Страшнее уличного боя, где непонятно порой, кто перед тобой – друг или враг, наверное, нет ничего. Ни в семнадцатом столетии, ни в двадцатом и двадцать первом, хотя судить об этом я мог чисто теоретически, ведь и у князя Скопина, и у меня не было такого опыта. Мы оба знали об уличном бое лишь по рассказам старших товарищей. Князь слышал о нём от дворян и детей боярских, состоявших на службе у будущего царя Василия, ветеранов Ливонских войн. Я же беседовал на полигоне с теми, кто успел пройти кошмар того, что называют специальной военной операцией, отчего-то не желая именовать войной. Наверное, семнадцатый век при всей его жестокости намного честней двадцать первого, когда самые жуткие вещи стало принято прятать за обыденными вроде бы словами, вроде хлопок или взрывные устройства или выравнивание линии фронта. В то время, куда я угодил, всё называли своими именами, хотя страшно всем было точно также, как и в благополучном двадцать первом столетии.

– Нужно не допустить этого, – решительно заявил я. – Мы ближе к Гродно, и будем там уже завтра, а значит, Жолкевскому придётся гнать свои войска всю ночь напролёт, чтобы попытаться опередить нас.

– Или рискнуть, как при Клушине, – заметил Острожский. – Взять с собой одних гусар и панцирников, и ударить по Гродно. Мост через Неман достаточно широк, чтобы по нему проехали четверо гусар плотным строем. А надворные хоругви и приватные войска Веселовского могут и не выдержать удара.

– В городе от гусар и даже панцирных казаков мало толку, – возразил я. – Пехота на улицах легко справится с ними.

– Это если не ударить внезапно, – пояснил свою мысль Острожский, – а тогда воцарится настоящий хаос, в котором гусары и панцирники будут рубить пехоту и горожан с одинаковой лёгкостью.

– При Клушине Жолкевскому не сопутствовала военная удача, – заявил Януш Радзивилл.

Не знай я, что гетман ударит тем утром, наверное, удача была бы на стороне более опытного Жолкевского. Но сейчас-то у меня таких преимуществ нет, и историю я плохо знаю, да и давно она пошла совсем не так, как должна была, как мне кажется.

– Именно что удача, – поправил князя Ходкевич. – Его гусары едва не проскочили московский лагерь и лишь с первыми лучами солнца поняли ошибку.

– Гродно не воинский лагерь, – усмехнулся Радзивилл, – его не проскочишь и в ночной тьме.

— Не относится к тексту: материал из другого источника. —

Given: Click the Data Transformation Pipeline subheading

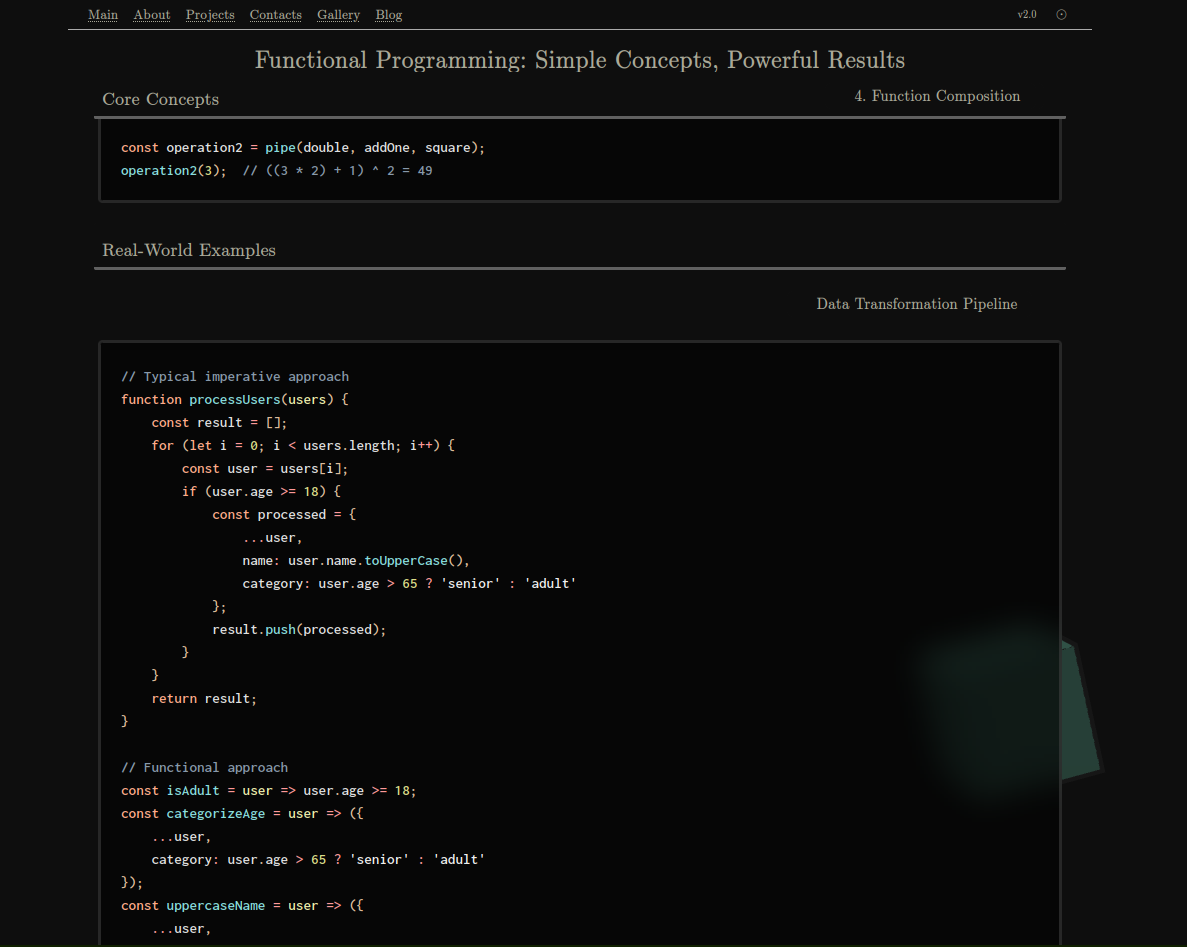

– Остаётся полагаться на Веселовского, – подытожил я, – и самим поспешать. Но людей без толку гнать нет смысла. Главное, чтобы Веселовский удержал стену до нашего подхода, а там уж если придётся, будем драться на улицах Гродно. Ведь городской бой страшен одинаково для обеих сторон, не так ли, панове?

Тут все согласились со мной, однако, уверен, все, да и я тоже, что греха таить, не особо горели желанием ввязываться в бой на улицах города.

* * *

На полпути от Белостока к Гродно, Жолкевский уже ясно понимал – к городу ему вовремя не успеть. Армия слишком растянута. Вокруг словно стая волков шастают лисовчики, вынуждая отправлять с фуражирами сильные отряды панцирной кавалерии. Тут уже не до требований волонтёров, теперь это стало вопросом выживания всей армии. Запасы, взятые в Белостоке стремительно таяла, а войско двигалось к Гродно со скоростью пешехода, причём пешехода хромого и страдающего подагрой.

Об этом и заявил гетману Вишневецкий спустя полдня после того, как армия, наконец, вышла из Белостока.

– Верхом я бы уже давно в Соколке был, – проговорил гарцующий на своём отменном коне Вишневецкий, – а оттуда рукой подать до Гродно. Но насколько я знаю, в Соколку даже наши передовые отряды ещё не вошли.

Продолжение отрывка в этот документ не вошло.